The Defense Advanced Research Projects Agency (DARPA) — the branch of the U.S. Department of Defense responsible for developing new, cutting-edge technologies for the military — is shedding some of its secrecy by making all of its open-source code freely and easily accessible online.
This week, the agency launched the DARPA Open Catalog, an online database of open-source software, publications, and other data, from public DARPA-funded projects. The catalog will function as a way for DARPA to organize and share results from the agency's research efforts, according to DARPA officials.
The database will likely be of particular interest to the research and development community, and DARPA is hoping the move will spur innovation and lead to new collaborations in the future.

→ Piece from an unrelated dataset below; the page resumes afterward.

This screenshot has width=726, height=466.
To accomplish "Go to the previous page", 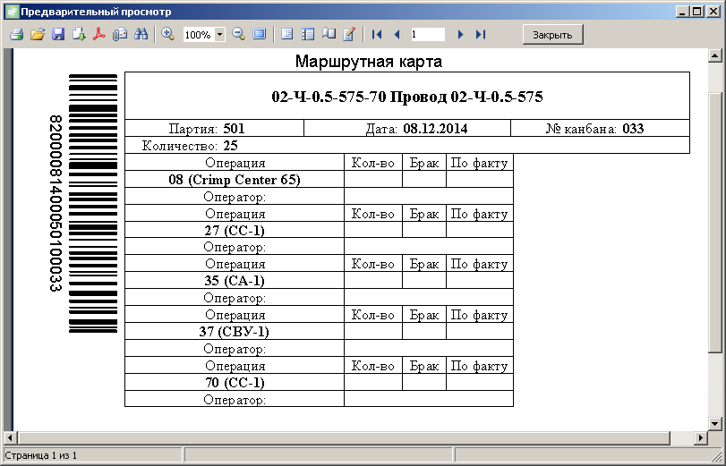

"Making our open source catalog available increases the number of experts who can help quickly develop relevant software for the government," Chris White, DARPA program manager, said in a statement. "Our hope is that the computer science community will test and evaluate elements of our software and afterward adopt them as either standalone offerings or as components of their products."
The catalog's initial offerings include software toolkits and peer-reviewed publications from the agency's XDATA program, which was designed to address the challenge warfighters face in processing and analyzing huge amounts of data. The program required taking new approaches to data science, such as examining software tools to better visualize the data, and figuring out ways to enable rapid customization to fit the needs of different missions.

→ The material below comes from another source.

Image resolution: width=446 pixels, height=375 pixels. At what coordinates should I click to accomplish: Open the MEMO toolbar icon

Future updates to the catalog will include software, publications and experimental results from programs that examined language translation technologies and visual media processing, according to DARPA officials.
DARPA has a reputation for working on some of the most ambitious technological research projects, including programs to develop hypersonic vehicles and sophisticated humanoid robots. The agency's trailblazing research — while seemingly science fiction in scope — oftentimes find broad consumer applications. Some of the most well-known technologies that began as DARPA projects include GPS, the Internet, and self-driving cars.
In December, the agency hosted the DARPA Robotics Challenge Trials, a competition designed to test robots' abilities to perform disaster-relief functions, and to advance the overall field of robot technology.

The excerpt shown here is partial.